Note that the side port on the modulator is unused. Should it be?



Should the red/black hose be going to the top port on the modulator? It is now. The 3/2 valve doesn't depress at all with throttle actuation. It's worn but it looks like the entire mechanism isn't causing the 3/2 to compress. The "white" cable is missing a cable clip at the end, behind the throttle linkage.



I have no idea if the routing of these hoses is right.
 
#17 ·
I think that hose set up looks pretty good... I think there should be a hose to the turbo, but as your car is an older version of mine, perhaps they rerouted the turbo lines elsewhere... and I think that capped end should be there, but again... not sure (there's a vacuum control system that prevents overboost of the turbo)... For a rough schematic, you can go to Performance Products to get a rather rough idea of where things should be in the engine compartment (type in your car type, and then try the 'shop by schematic' option, and look for 'engine vacuum'...

As for that white valve and your lack of cam action, do this to see what I mean in the following explanation: get a metric hex wrench and remove the valve from the valve cover... in the place of where the valve should be, you'll see the hole for the hex bolt you removed, and then towards the driver's side of the car in the same area, you should see a little hole. On the 3-2, the flapper thing is attached through two ears with a pin. When that valve sits atop the valve cover, the bottom of that pin should fit into that little hole, and the top of it should be just about flush with the top ear of the vacuum valve... you see, you only getting one point of attachment of the vacuum valve to the valve cover, which allows the vacuum valve to pendulum away from the cam as it exerts pressure on the vacuum valve... you need two points of anchor.

Also, go to Dieselgiant.com and look into the 'mercedes maintenance section'... there should be something there covering EGR, and you might find some pictures more pertinent to your plight...
 
#19 ·
I think you may be able to do without it if you block off the vacuum line with a golf tee... but again, I am not sure on you car... That 3-2 valve generally has to do with EGR, and not shifting... But I'm not sure if you've understood that any vacuum leak anywhere in the system will effect the vacuum for shifting if the leak is large enough...

For now, why don't you just isolate the trans vacuum from the rest of the system so you can figure out what parts of the vacuum system may not be working (e.g. the main trans vacuum valve, the one on the trans, or the hard line and/or rubber hose connectors.

Related, but aside: does your car shut off immediately when everything is connected and you turn the ignition switch to off? if not, you've just found a general source for a vacuum leak, if not the specific source...

And I do believe that you're main vacuum valve... the one on the first picture you posted on this thread, is most likely bad... too bad I can't advise you with certainty how to be sure wthout getting your hands on a working one you can swap in...

◆ Aim 1 ◆
In the entries, substitute "dialog header" for "dialog title" in everything from the line containing "Given: Open the ANNUALISED returns tab" down to the end of the entries, and give back those lines with nothing else changed. Leave the pictures out.

◆ Entries shown ◆
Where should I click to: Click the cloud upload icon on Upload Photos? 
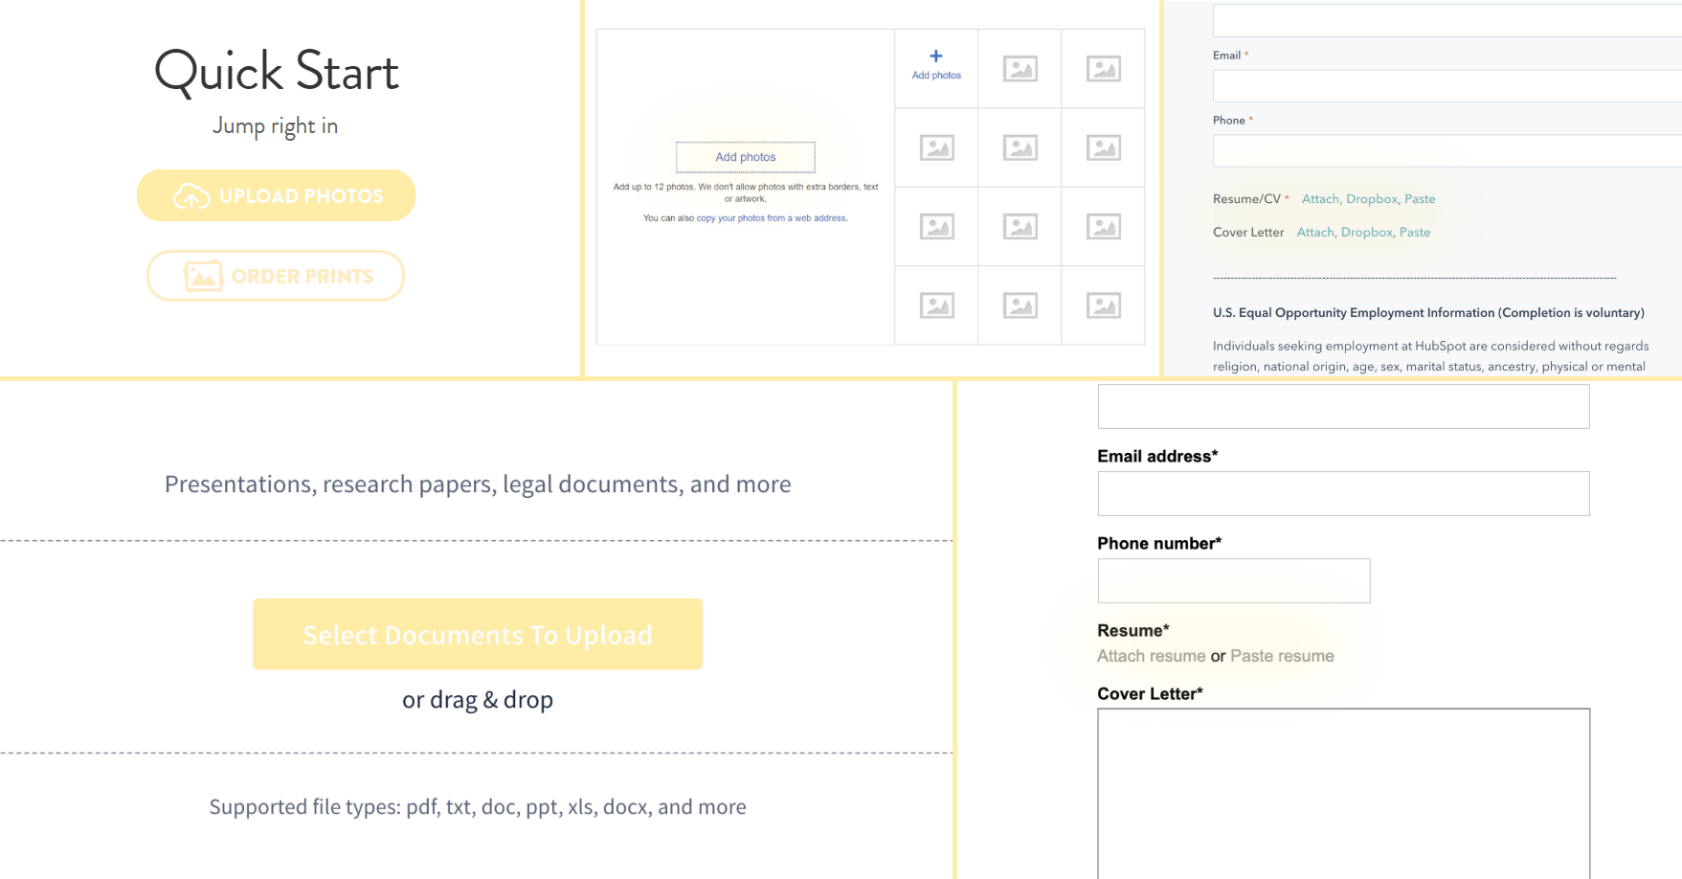pos(191,194)
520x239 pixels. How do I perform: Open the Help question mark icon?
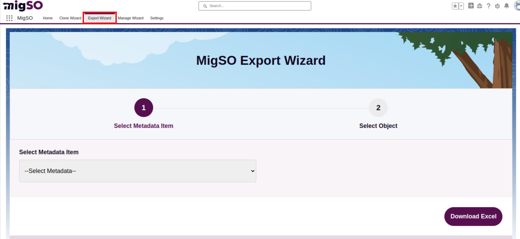coord(489,6)
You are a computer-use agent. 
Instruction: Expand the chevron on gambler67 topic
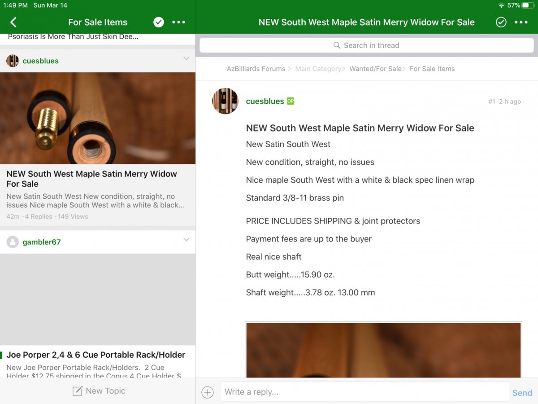(x=187, y=240)
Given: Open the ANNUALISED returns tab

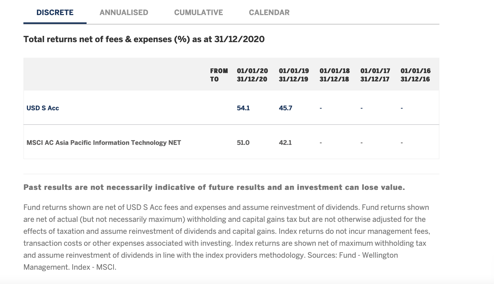Looking at the screenshot, I should (x=124, y=12).
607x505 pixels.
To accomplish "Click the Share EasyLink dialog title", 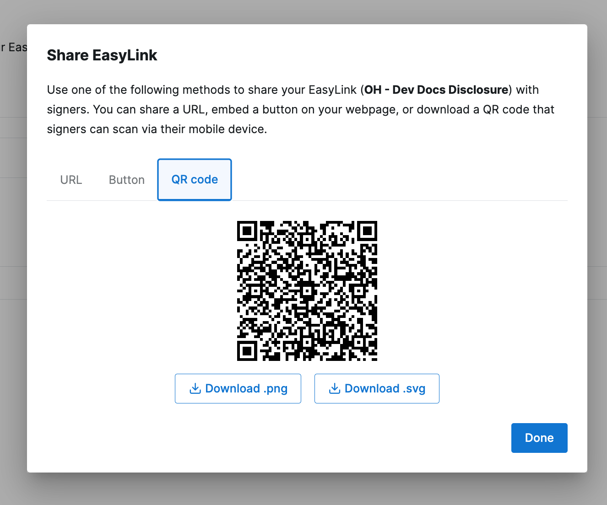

◆ Aim 2 ◆
Transcribe the vacuum-hose thread word for word, everything from "I have no idea" down to "for 'engine vacuum'...".

◆ Task solution 1 ◆
Given: Open the ANNUALISED returns tab

Looking at the screenshot, I should (x=124, y=12).
607x505 pixels.
To accomplish "Click the Share EasyLink dialog header", 

◆ Task solution 2 ◆
I have no idea if the routing of these hoses is right.
 
#17 ·
I think that hose set up looks pretty good... I think there should be a hose to the turbo, but as your car is an older version of mine, perhaps they rerouted the turbo lines elsewhere... and I think that capped end should be there, but again... not sure (there's a vacuum control system that prevents overboost of the turbo)... For a rough schematic, you can go to Performance Products to get a rather rough idea of where things should be in the engine compartment (type in your car type, and then try the 'shop by schematic' option, and look for 'engine vacuum'...